Inc suggests that businesses should not try and compete on price alone, and provides a few alternatives:
Carve out a niche. If you “own” a market, you have more room to set prices. If there are 100 mechanics in your city, you’ll face constant price competition. But if you’re the only mechanic specializing in Volvos, you’ll face much less price pressure.
Work smarter, not cheaper. Let’s face it, a lot of your competition is just plain dumb. So, improve profits through innovative practices. Southwest Airlines, for instance, saved money by using plastic, re-usable boarding passes instead of paper passes, and they were the first to use electronic ticketing.
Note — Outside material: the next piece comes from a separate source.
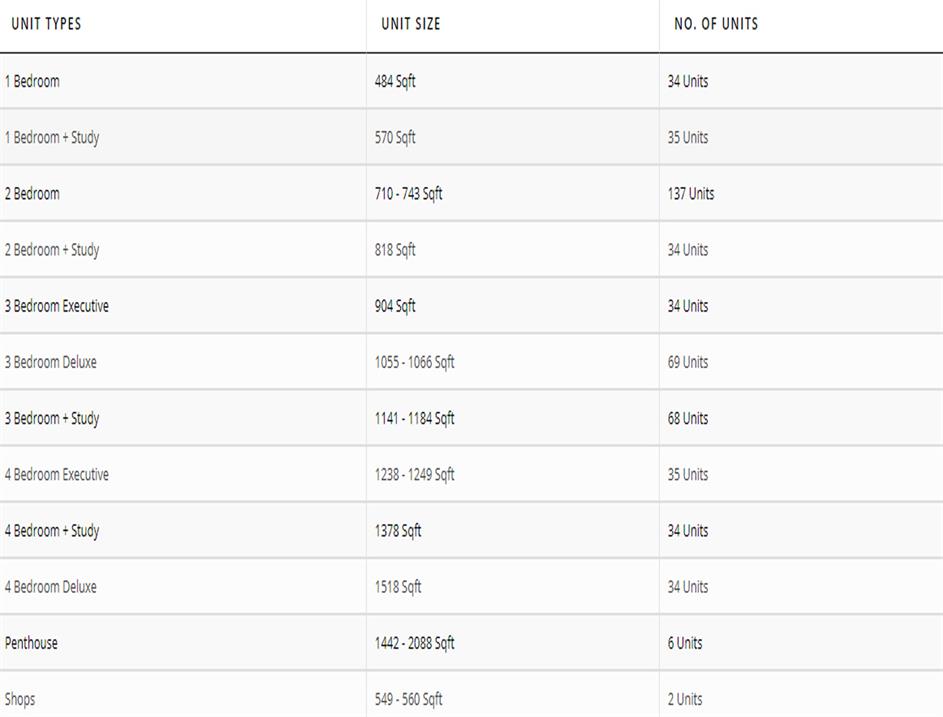Click the UNIT TYPES column header
The width and height of the screenshot is (943, 717).
(46, 24)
Southwest maximizes profits from their planes by getting them back in the air an average of 20 minutes after landing, instead of the 2-3 hours of other airlines. By being smarter, Southwest became the most consistently profitable airline in the industry.
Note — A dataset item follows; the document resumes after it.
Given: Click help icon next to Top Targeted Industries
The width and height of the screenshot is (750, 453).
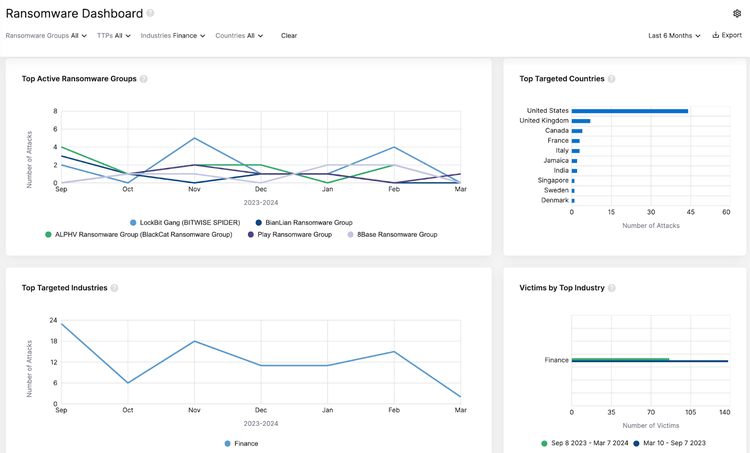Looking at the screenshot, I should click(115, 288).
Focus on value, not price. Value is a term used to mean the combination of price and quality. When you shop for a winter coat, you may be willing to pay higher prices to get quality that will last many years. Likewise, a client may be willing to pay a higher price for your printing services if you can deliver the job faster with fewer errors than your competition. Excellence and service are competitive advantages that let you justify higher prices.
Target the right customers. Not all customers are willing to pay more even for better quality. So make certain you aim your marketing efforts at customers who will respond to the differences you offer and can pay a slightly higher price for that value.
Build loyalty to you, not your price. Even if you use special pricing (discounts, introductory offers, sales) to initially attract customers, immediately go to work developing a relationship that keeps customers coming back when the price goes up.
Some good advice there – we are too caught up on the “affordability” theme. Maybe we need to think a little beyond that.